Progressives would be wise to avoid two tendencies on this issue. The first is defining a progressive foreign policy as simply a rejection of whatever Trump says or does. Of course, he has already appointed some dangerous extremists to important foreign-policy positions, and Trump himself is erratic at best, seemingly incapable of focusing in a sustained way on difficult foreign-policy problems. But some of his statements— his calls to work with Russia, end America’s destructive wars, and create more equitable trade agreements—are not so far removed from ones that we ourselves have embraced. We will need to champion our own progressive version of these positions rather than simply reject them outright.
The second tendency we should avoid is falling into nostalgia for the Obama era. Of course, we should defend the administration’s notable achievements in beginning the normalization of relations with Cuba and helping to engineer a nuclear agreement with Iran. We can also laud the intent behind some of the president’s wonderfully crafted speeches that were meant to repair America’s image in the world. But we must also remember the shortcomings of Obama’s foreign policy: his perpetuation of the “Global War on Terror” (albeit without the Bush-era name), including an undeclared drone war stretching from the Maghreb to South Asia, and an unnecessary but dangerous new Cold War with Russia. And while this magazine endorsed Hillary Clinton against Trump in the general election, we actively opposed many of the so-called “liberal interventionist” policies that she favored.
For all the democratic promise of the movement that Senator Bernie Sanders inspired, he didn’t leave us with a series of foreign-policy proposals to guide our thinking for the future. That’s the unfinished business we take up in this forum. We asked six leading progressive thinkers to offer their thoughts on what the defining ideas and principles of a progressive foreign policy should be as we look beyond the 2016 election (see “Related Articles” for the companion pieces). It’s the beginning of a discussion that our nation must have, but not, by any means, the end.
A century ago, Herbert Croly made a key distinction in The Promise of American Life, his classic look forward at what would soon be called the “American Century.” It is time, the celebrated progressive asserted, to transform ourselves from a people with a destiny into a people with a purpose.
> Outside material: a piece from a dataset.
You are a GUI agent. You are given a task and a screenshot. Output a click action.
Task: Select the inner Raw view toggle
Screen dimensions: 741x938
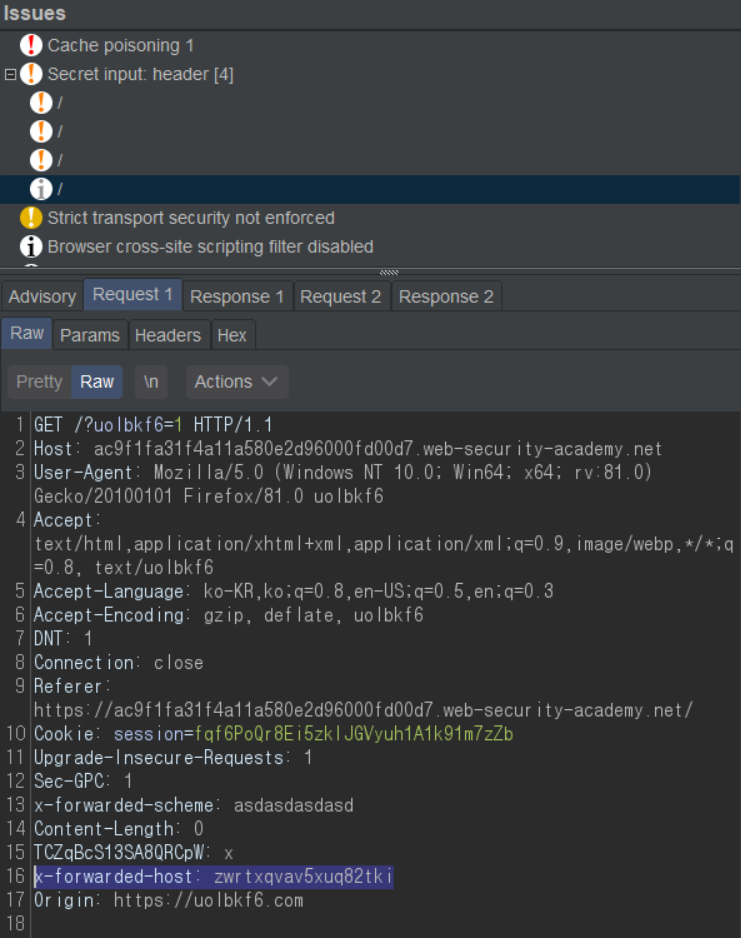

It is still that time, unhappily. Destiny rests on myth; its logic—a logic immune to all logic—originates somewhere in the heavens. It leads us into—or licenses after the fact—all of our semisacred “missions.” Purpose derives from an awareness of oneself in history. It gives a people agency—earthly things to do. It binds us to others, either in common cause or negotiation. It makes us, not providence, responsible for all we determine to do.